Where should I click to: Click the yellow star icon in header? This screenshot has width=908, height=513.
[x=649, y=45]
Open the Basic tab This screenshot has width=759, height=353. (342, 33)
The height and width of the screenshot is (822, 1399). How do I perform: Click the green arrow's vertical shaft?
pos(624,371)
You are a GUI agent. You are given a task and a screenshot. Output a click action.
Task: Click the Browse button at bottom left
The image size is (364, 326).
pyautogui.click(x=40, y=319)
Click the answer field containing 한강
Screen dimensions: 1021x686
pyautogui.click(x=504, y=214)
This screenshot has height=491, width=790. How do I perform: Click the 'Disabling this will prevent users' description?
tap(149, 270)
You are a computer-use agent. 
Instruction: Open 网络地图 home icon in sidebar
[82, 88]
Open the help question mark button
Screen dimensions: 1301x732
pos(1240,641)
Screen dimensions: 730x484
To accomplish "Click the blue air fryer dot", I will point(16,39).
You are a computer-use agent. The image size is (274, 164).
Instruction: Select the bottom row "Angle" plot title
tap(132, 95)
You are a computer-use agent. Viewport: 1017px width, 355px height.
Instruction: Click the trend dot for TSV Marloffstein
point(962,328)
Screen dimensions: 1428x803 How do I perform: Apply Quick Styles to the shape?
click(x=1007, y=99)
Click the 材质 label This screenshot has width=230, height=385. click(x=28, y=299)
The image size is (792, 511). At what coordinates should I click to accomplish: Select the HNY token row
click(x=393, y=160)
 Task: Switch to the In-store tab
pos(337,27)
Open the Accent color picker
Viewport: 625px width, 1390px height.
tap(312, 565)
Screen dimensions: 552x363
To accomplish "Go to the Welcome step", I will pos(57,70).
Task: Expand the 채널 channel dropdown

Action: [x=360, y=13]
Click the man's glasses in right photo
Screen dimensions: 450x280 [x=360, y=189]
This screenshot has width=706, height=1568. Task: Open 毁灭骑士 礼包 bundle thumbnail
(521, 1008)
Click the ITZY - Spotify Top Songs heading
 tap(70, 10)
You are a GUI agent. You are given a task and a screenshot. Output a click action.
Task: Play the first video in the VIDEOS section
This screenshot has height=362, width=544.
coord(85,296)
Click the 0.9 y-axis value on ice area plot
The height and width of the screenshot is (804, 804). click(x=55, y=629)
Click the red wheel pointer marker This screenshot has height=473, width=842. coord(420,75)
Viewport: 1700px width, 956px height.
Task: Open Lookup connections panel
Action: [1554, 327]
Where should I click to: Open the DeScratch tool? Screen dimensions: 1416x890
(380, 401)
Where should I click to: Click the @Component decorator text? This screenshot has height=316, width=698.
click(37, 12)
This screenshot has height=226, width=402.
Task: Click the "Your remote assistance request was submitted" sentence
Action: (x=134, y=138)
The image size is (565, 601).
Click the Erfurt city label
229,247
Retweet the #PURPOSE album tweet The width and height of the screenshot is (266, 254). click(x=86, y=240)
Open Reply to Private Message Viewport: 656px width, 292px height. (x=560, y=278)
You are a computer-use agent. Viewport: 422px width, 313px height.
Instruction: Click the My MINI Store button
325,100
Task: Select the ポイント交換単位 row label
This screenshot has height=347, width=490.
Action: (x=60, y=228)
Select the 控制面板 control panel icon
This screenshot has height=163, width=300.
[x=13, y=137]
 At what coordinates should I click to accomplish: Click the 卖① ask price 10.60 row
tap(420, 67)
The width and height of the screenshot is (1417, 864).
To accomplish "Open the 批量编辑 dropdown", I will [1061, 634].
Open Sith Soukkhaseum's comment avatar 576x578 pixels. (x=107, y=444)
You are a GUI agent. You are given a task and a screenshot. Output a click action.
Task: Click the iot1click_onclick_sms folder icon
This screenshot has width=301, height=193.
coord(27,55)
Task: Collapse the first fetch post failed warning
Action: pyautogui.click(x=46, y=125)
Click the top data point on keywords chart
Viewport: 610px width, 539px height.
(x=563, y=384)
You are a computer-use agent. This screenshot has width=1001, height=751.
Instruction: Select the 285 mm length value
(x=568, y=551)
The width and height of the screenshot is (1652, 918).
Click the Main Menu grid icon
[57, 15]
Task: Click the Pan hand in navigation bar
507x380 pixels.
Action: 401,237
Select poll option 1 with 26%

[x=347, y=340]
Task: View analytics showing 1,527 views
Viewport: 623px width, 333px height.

- [What needs to be done]:
Copy the listing above word for word, from its first line through its last.

- [In response]:
Where should I click to: Click the yellow star icon in header? This screenshot has width=908, height=513.
[x=649, y=45]
Open the Basic tab This screenshot has width=759, height=353. (342, 33)
The height and width of the screenshot is (822, 1399). How do I perform: Click the green arrow's vertical shaft?
pos(624,371)
You are a GUI agent. You are given a task and a screenshot. Output a click action.
Task: Click the Browse button at bottom left
The image size is (364, 326).
pyautogui.click(x=40, y=319)
Click the answer field containing 한강
Screen dimensions: 1021x686
pyautogui.click(x=504, y=214)
This screenshot has height=491, width=790. How do I perform: Click the 'Disabling this will prevent users' description?
tap(149, 270)
You are a computer-use agent. 
Instruction: Open 网络地图 home icon in sidebar
[82, 88]
Open the help question mark button
Screen dimensions: 1301x732
pos(1240,641)
Screen dimensions: 730x484
To accomplish "Click the blue air fryer dot", I will point(16,39).
You are a computer-use agent. The image size is (274, 164).
Instruction: Select the bottom row "Angle" plot title
tap(132, 95)
You are a computer-use agent. Viewport: 1017px width, 355px height.
Instruction: Click the trend dot for TSV Marloffstein
point(962,328)
Screen dimensions: 1428x803 How do I perform: Apply Quick Styles to the shape?
click(x=1007, y=99)
Click the 材质 label This screenshot has width=230, height=385. click(x=28, y=299)
The image size is (792, 511). At what coordinates should I click to accomplish: Select the HNY token row
click(x=393, y=160)
 Task: Switch to the In-store tab
pos(337,27)
Open the Accent color picker
Viewport: 625px width, 1390px height.
tap(312, 565)
Screen dimensions: 552x363
To accomplish "Go to the Welcome step", I will pos(57,70).
Task: Expand the 채널 channel dropdown

Action: [x=360, y=13]
Click the man's glasses in right photo
Screen dimensions: 450x280 [x=360, y=189]
This screenshot has width=706, height=1568. Task: Open 毁灭骑士 礼包 bundle thumbnail
(521, 1008)
Click the ITZY - Spotify Top Songs heading
 tap(70, 10)
You are a GUI agent. You are given a task and a screenshot. Output a click action.
Task: Play the first video in the VIDEOS section
This screenshot has height=362, width=544.
coord(85,296)
Click the 0.9 y-axis value on ice area plot
The height and width of the screenshot is (804, 804). click(x=55, y=629)
Click the red wheel pointer marker This screenshot has height=473, width=842. coord(420,75)
Viewport: 1700px width, 956px height.
Task: Open Lookup connections panel
Action: [1554, 327]
Where should I click to: Open the DeScratch tool? Screen dimensions: 1416x890
(380, 401)
Where should I click to: Click the @Component decorator text? This screenshot has height=316, width=698.
click(37, 12)
This screenshot has height=226, width=402.
Task: Click the "Your remote assistance request was submitted" sentence
Action: (x=134, y=138)
The image size is (565, 601).
Click the Erfurt city label
229,247
Retweet the #PURPOSE album tweet The width and height of the screenshot is (266, 254). click(x=86, y=240)
Open Reply to Private Message Viewport: 656px width, 292px height. (x=560, y=278)
You are a computer-use agent. Viewport: 422px width, 313px height.
Instruction: Click the My MINI Store button
325,100
Task: Select the ポイント交換単位 row label
This screenshot has height=347, width=490.
Action: (x=60, y=228)
Select the 控制面板 control panel icon
This screenshot has height=163, width=300.
[x=13, y=137]
 At what coordinates should I click to accomplish: Click the 卖① ask price 10.60 row
tap(420, 67)
The width and height of the screenshot is (1417, 864).
To accomplish "Open the 批量编辑 dropdown", I will [1061, 634].
Open Sith Soukkhaseum's comment avatar 576x578 pixels. (x=107, y=444)
You are a GUI agent. You are given a task and a screenshot. Output a click action.
Task: Click the iot1click_onclick_sms folder icon
This screenshot has width=301, height=193.
coord(27,55)
Task: Collapse the first fetch post failed warning
Action: pyautogui.click(x=46, y=125)
Click the top data point on keywords chart
Viewport: 610px width, 539px height.
(x=563, y=384)
You are a computer-use agent. This screenshot has width=1001, height=751.
Instruction: Select the 285 mm length value
(x=568, y=551)
The width and height of the screenshot is (1652, 918).
Click the Main Menu grid icon
[57, 15]
Task: Click the Pan hand in navigation bar
507x380 pixels.
Action: 401,237
Select poll option 1 with 26%

[x=347, y=340]
Task: View analytics showing 1,527 views
Viewport: 623px width, 333px height.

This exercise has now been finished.